The Saban dub version of Tatsunoko's Pinocchio (aired on HBO in the early '90s) is on YouTube as well. I think most if not all of the episodes are there but not sure. I haven't seen the earlier Jim Terry dub so I can't speak as to which one is better but Saban's featured the same stable of Montreal-based voice actors that graced Maya the Bee (Saban's dub), Mysterious Cities of Gold, Samurai Pizza Cats and a lot of other dubbed anime from the '80s and '90s.
Even Devilman TV is considerably kiddified in comparison to the manga and later OVAs. The TV series dumbs down the storyline to Akira and his father dying in an accident in the Himalayas and Devilman (who already exists as a demon) occupying Akira's body. It's a lot goofier than later adaptations as well - one word... Lala. Nevertheless, it is still a Go Nagai work and plenty of blood is spilled in some particularly unsettling ways.
Capitan Centella was seen in the U.S. on Univision as well.
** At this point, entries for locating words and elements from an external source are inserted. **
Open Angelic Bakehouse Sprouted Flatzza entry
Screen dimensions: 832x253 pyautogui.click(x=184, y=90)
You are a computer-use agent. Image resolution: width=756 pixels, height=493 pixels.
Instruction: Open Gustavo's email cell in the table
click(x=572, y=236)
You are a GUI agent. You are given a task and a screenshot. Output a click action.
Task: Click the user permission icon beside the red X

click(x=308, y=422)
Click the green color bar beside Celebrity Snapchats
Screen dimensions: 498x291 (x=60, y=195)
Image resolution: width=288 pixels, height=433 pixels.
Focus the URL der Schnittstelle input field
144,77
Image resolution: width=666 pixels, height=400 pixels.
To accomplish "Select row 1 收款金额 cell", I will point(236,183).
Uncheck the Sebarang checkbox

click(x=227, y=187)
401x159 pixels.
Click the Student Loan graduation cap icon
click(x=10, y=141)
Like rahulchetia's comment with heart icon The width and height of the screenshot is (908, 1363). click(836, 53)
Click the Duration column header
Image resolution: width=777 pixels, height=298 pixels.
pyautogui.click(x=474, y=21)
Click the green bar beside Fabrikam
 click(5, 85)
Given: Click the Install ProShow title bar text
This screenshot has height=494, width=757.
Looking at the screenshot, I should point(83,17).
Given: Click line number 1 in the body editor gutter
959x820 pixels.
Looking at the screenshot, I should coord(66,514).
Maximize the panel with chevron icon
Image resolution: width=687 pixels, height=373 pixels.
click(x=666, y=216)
I found an old TV schedule from 1987 (the network was seen in Detroit on a tiny VHF translator in the days before cable was available to the entire population) and virtually their whole Saturday morning lineup was dubbed anime... (Future Boy) Conan, El Pequeno Principe (Knack's Little Prince), and more. Even more (Mysterious Cities of Gold, Candy Candy, Hoero Bun Bun to name a few) was available on the CBC French network from across the border in Windsor. Ah, the memories.